There had been an analogous change in the range of employment sought. All idea of a mercantile post had been at last abandoned, and he was in for any honest living to which his hands could help him.

It was when he had broken his last five-dollar note that he made once more the rounds of the doubtful offices which offer work. A photograph-coloring establishment was his final choice. He paid the fee of two dollars, received the instructions, which were very simple, purchased for a dollar a box of materials, accepted half a dozen photographs to begin upon, and then went to his room with his mind made up to succeed at the work if there was any success in it.

With utmost patience and care he practised upon the pictures. Difficulties in the process arose against which he had not been warned. He went for further instructions and was given them willingly. After nearly three days of almost constant industry he finished the six photographs. These were to yield him a dollar and a half, and he took them with a sense of achievement to the office. His employer examined them and good-naturedly pointed out certain defects which he was asked to remedy. The remedy seemed simple, but he saw at a glance that, in reality, it would require his undoing practically all his work and performing it over again, at a great risk of ruining the photographs in the attempt.

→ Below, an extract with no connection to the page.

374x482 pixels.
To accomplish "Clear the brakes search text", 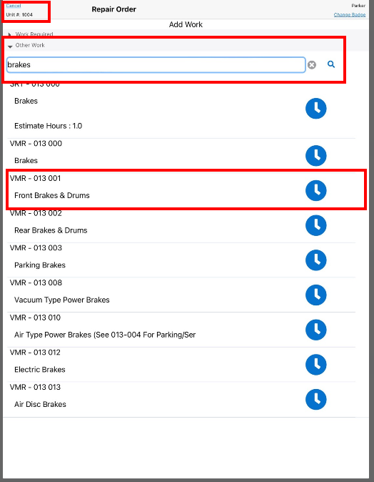I will (x=312, y=65).
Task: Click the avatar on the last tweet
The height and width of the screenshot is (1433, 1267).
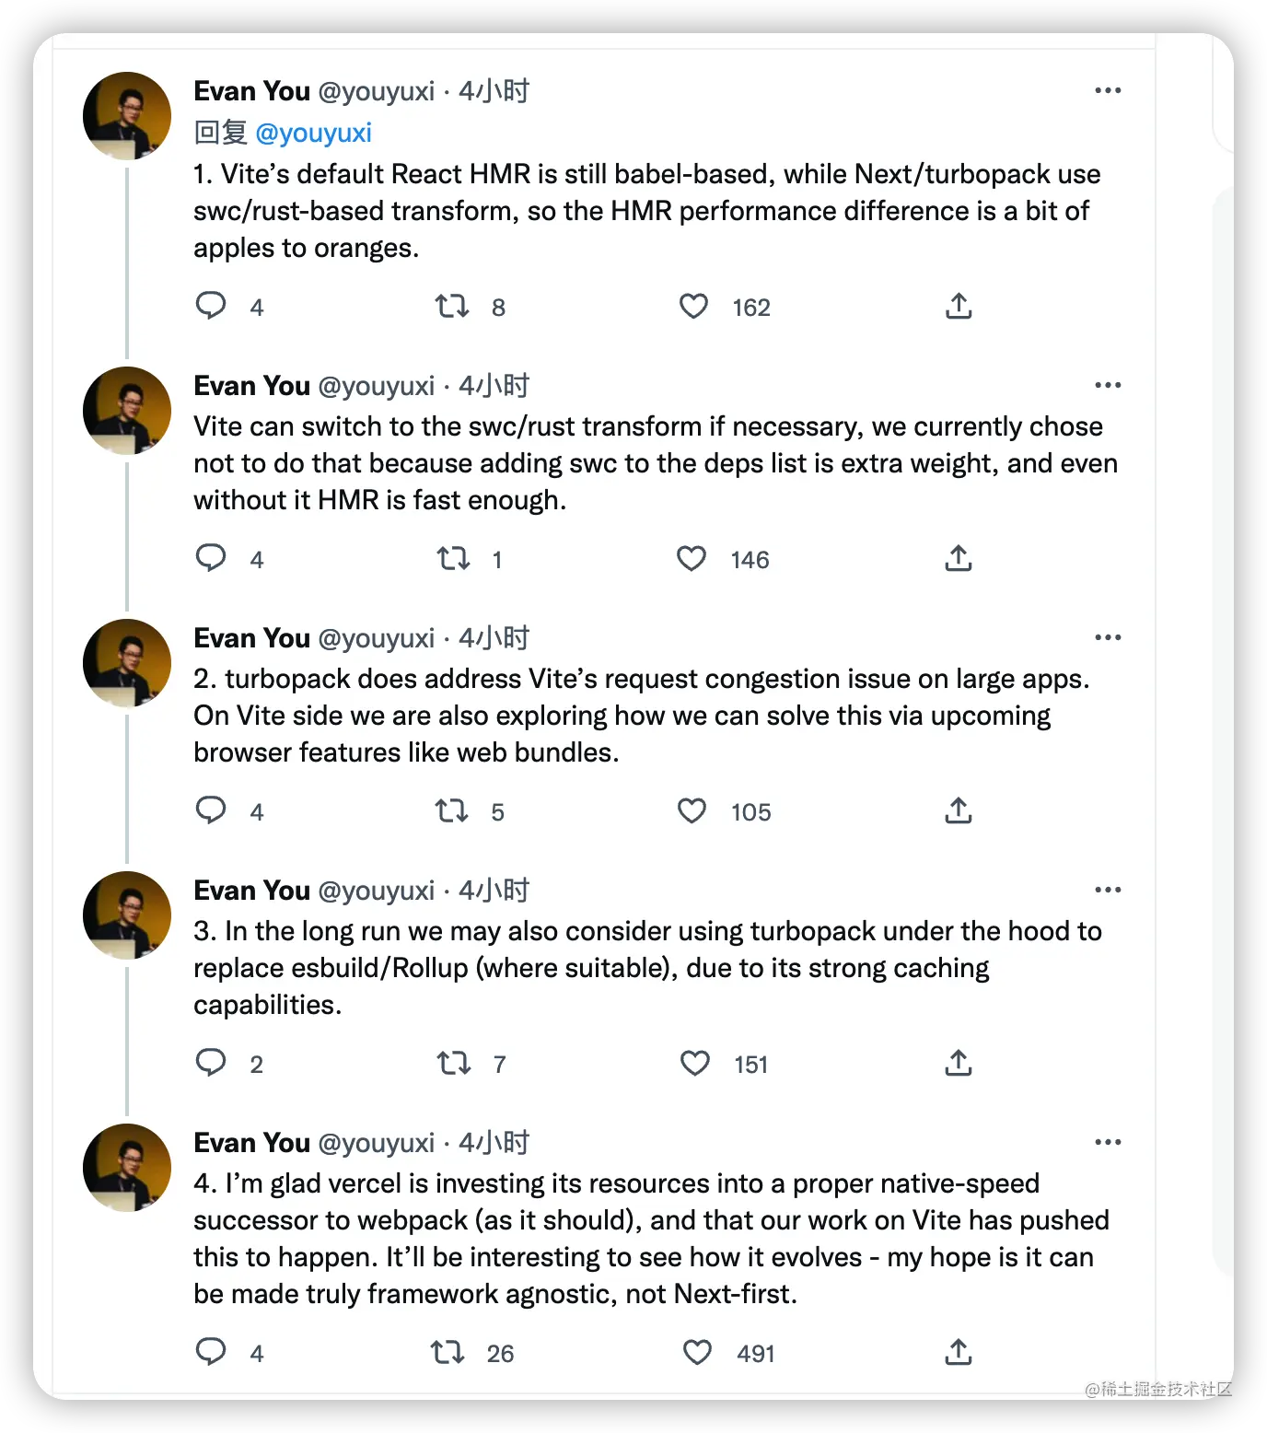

He thought that he saw an escape from that, so he proposed to his employer that the alterations should be made at the establishment; that he himself should be paid nothing for the first work, but that he should be given a second lot of pictures to color. The man agreed instantly, and handed to him a fresh package containing half a dozen photographs. These he carried back to his room. When he undid the wrapper he found that he had been given a job which would require at least a week to finish. Each photograph was unlike the others. Besides one or two more or less difficult human figures in each, there were elaborate backgrounds of draperies and rustic benches and potted plants. He took the package back and asked for something simpler—more within his power as a beginner. His employer explained to him cheerfully that he had nothing else just then, but that he was sure of easier work for him by the time that he had finished this.

The poor fellow walked out into the street knowing that he had been swindled out of three dollars and three days’ hard work, and that penniless now, he must take up the search again, and that there was no redress for him.

Several times after this I saw him and I pressed upon him each time the plan of returning to his former home in northern Indiana, or striking out anywhere into the open country, where his intelligence and his former experience would stand him in good stead, and where he would probably not have to look long for a job. This was keenly distasteful to him, for it would be a tacit acknowledgment of defeat, and the man was not without courage and pluck. I met him last one early morning after his first night as a lodger in a station-house. His eyes were starting from his head, and he wore the wild, hunted look which I had watched with alarm in Clark. He would scarcely stop to talk. He was off for the open country and his former home.


Before many days had passed Clark and I began to lose the sense of being recruits in the army of the unemployed. We soon acquired the feeling of veterans, and with it a certain naturalness as of long habit. It is not a little strange how swift this adjustment is. We fell into some of the ways of the other men with an ease which seemed to imply a long antecedent wont. This was after Clark had despaired of work in a foundry, and had reached the level of willingness to sweep a crossing for a living, if only he could get the job.

One of the habits which came most readily to us was to join the crowds which stand in the early morning about the gates of large productive institutions. Sometimes a superintendent finds himself short-handed of common labor in a permanent department of the work or for an emergency, and he sends a foreman out to the gates to secure the needed men. This happens very rarely, if I may judge from our experience; and yet, upon so slender a chance as this, hundreds of men stand each day in the market-places for labor, waiting hopefully for some husbandman in want of workers.

Clark and I soon made a considerable round. One morning we were at the gates of the Exposition grounds, another at the Stock-yards, and then at various factory gates on the West Side.